Conservancy honors Frederick Law Olmsted by educating guests on 150-year history
The Buffalo Olmsted Parks Conservancy, the first nonprofit organization in the nation to manage and operate an entire urban park system, opened the exhibit "Our Better Nature" in The Buffalo History Museum that celebrates Frederick Law Olmsted's designs in Buffalo.
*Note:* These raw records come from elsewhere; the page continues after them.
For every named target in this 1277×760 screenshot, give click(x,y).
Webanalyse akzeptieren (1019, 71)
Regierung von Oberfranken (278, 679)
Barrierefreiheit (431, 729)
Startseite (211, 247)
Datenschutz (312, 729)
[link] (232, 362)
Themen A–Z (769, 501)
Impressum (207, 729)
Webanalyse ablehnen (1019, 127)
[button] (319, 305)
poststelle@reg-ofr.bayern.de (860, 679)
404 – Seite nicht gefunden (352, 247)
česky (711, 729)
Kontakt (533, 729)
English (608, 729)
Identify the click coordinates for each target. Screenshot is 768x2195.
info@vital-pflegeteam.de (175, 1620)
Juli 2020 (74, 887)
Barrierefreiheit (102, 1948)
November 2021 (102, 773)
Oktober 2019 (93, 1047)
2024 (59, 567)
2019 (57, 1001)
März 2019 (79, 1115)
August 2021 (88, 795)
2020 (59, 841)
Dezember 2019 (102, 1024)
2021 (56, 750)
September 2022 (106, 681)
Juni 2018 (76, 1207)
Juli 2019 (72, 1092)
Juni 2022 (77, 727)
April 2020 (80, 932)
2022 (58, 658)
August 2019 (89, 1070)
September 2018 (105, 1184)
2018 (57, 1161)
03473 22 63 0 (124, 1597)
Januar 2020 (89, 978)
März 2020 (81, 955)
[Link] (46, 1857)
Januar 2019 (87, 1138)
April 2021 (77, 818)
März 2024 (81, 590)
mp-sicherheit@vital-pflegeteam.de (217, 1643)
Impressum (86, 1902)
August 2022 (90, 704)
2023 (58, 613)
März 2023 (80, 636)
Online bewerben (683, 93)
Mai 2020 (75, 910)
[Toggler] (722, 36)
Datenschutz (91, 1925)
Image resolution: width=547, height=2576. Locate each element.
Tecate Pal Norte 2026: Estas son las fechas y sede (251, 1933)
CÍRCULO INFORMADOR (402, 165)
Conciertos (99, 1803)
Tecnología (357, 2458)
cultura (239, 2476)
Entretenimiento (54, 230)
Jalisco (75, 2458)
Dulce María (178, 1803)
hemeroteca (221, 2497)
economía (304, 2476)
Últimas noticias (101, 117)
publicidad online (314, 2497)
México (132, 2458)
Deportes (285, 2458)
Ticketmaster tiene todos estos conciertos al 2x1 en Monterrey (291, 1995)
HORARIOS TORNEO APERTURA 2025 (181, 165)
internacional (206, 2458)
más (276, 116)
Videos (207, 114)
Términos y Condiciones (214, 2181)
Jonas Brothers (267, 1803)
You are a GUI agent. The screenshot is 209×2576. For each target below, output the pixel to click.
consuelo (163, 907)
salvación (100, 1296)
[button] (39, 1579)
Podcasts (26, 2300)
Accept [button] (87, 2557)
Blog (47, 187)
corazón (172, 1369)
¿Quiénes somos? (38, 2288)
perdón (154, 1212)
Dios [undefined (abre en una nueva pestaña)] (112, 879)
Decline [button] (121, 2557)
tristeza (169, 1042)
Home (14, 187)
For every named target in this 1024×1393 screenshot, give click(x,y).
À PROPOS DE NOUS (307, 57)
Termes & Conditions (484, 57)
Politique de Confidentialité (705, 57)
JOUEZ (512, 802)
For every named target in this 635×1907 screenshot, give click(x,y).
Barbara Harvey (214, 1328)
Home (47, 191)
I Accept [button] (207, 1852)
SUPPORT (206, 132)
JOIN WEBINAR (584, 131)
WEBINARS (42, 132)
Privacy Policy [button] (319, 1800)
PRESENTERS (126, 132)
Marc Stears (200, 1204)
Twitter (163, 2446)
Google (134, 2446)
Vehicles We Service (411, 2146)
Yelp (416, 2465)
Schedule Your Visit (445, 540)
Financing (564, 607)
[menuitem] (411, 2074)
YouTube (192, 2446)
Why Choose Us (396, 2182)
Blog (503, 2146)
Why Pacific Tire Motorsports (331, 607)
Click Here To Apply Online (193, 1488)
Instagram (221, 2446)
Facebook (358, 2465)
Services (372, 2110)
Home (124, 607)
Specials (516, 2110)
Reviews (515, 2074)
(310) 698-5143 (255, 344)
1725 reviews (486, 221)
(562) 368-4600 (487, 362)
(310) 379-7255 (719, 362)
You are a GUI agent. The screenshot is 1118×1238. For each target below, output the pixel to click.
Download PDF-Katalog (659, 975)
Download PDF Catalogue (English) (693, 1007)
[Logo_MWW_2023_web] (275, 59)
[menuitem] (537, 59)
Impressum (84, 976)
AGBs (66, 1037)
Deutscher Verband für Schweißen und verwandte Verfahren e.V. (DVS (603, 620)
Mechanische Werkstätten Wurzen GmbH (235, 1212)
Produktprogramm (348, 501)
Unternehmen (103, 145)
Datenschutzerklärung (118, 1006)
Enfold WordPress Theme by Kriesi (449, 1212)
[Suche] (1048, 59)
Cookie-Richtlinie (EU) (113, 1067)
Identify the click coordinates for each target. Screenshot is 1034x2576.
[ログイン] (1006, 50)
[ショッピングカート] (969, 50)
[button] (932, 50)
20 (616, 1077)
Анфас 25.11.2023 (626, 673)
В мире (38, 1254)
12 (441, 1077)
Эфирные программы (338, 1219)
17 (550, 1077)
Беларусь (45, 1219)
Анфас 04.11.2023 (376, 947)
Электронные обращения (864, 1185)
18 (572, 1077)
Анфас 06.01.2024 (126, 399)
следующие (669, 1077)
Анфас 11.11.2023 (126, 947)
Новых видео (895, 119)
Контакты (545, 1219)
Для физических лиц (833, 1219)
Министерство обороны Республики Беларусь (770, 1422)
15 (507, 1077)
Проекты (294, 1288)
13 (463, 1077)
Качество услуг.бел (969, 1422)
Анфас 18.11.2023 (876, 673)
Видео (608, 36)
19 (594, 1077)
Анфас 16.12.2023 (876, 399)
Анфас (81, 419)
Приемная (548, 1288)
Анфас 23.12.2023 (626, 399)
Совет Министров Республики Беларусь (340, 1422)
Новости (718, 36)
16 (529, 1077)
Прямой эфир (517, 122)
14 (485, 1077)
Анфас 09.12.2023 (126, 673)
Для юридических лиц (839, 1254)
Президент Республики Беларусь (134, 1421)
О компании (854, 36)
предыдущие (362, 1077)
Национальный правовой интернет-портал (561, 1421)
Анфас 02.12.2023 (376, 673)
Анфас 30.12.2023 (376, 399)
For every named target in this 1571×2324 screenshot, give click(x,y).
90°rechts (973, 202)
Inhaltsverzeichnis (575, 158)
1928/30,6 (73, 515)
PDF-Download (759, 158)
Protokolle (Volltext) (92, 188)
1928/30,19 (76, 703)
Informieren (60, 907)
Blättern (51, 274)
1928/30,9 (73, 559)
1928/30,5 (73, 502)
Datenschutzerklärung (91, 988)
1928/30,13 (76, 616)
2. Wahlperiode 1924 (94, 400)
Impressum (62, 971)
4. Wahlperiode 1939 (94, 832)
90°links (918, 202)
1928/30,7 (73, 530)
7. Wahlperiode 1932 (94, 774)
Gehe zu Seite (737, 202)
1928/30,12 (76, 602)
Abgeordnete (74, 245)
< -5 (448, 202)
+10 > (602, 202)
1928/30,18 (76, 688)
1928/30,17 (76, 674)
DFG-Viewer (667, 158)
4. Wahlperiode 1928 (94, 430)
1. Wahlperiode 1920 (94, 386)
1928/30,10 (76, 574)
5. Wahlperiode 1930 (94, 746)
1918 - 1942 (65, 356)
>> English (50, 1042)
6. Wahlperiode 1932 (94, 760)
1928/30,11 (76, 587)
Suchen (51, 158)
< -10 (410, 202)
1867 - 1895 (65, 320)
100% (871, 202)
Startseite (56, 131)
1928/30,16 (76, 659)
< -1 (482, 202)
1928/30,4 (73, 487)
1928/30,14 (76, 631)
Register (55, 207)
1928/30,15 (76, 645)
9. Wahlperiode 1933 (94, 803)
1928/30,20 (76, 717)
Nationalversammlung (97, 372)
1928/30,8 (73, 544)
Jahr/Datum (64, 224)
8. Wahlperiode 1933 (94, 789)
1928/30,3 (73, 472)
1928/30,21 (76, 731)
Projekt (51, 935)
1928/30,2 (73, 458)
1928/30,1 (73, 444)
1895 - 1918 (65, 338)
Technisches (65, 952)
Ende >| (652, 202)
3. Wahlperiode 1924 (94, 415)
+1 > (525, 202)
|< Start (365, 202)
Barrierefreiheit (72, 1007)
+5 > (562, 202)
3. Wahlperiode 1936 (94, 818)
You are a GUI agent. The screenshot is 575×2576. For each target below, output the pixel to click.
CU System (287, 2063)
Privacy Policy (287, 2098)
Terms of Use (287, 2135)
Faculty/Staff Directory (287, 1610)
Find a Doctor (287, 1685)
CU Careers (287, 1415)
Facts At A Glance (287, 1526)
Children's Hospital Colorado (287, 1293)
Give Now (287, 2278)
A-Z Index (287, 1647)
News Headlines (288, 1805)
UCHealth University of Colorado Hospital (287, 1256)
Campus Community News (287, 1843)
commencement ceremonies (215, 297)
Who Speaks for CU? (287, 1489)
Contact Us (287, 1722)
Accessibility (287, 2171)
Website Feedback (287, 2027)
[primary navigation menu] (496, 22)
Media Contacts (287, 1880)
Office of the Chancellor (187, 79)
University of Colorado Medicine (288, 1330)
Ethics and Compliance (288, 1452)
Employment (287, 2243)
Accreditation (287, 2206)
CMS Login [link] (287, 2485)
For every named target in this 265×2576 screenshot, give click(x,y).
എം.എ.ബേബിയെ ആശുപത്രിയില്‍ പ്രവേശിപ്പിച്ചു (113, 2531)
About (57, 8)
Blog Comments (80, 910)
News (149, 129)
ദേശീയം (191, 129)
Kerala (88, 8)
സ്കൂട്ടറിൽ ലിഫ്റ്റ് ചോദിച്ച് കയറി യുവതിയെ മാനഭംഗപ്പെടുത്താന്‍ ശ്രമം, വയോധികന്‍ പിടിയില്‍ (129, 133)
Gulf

The display that will be open now through January 2018 will enable visitors to better understand and see what makes the park system so unique, and how, on Aug. 16, 1868, Olmsted's first visit to the area forever changed the landscape of this great community.
"This inspiring exhibit tells a 150-year story, while evoking an emotional connection to our Olmsted parks and their special legacy," said Stephanie Crockatt, executive director of the conservancy. "Through this spectacular exhibit, citizens of Buffalo will be energized around Olmsted's extraordinary vision, and as the city's partner and steward we encourage every visitor to become an Olmsted admirer and take pride in our award-winning park system.
"I would like to extend a special 'Thank you' to Melissa Brown and her team at The Buffalo History Museum, exhibit curator Lauren Becker, and all of our generous partners and donors for making this visual experience possible."
Curated by Lauren Becker, The goals of "Our Better Nature" are to:
•Showcase how Olmsted designed these parks to ensure green space for generations;
•Educate the community to appreciate this gift and vision for a better world, and Olmsted's ability to plan and make his vision a reality;
•Draw visitors into the fast-changing world of the late 19th century, so they, too, can relate to the desperate need for an urban park movement.
"Frederick Law Olmsted's work and vision shaped the character and identity of the city," said Melissa Brown, executive director of The Buffalo History Museum. "As we celebrate 150 years of our parks system and Olmsted's design, we are thrilled to show our pride of being in an Olmsted landscape and support the conservancy as they continue to educate the community about Olmsted's vision."
It is the hope of the conservancy that, when exploring the exhibit, visitors will be struck by the power of these parks to create connections across generations and communities. These historic spaces have been part of the Buffalo community for 150 years and the conservancy encourages all park lovers to play a part in ensuring their existence for the next 150.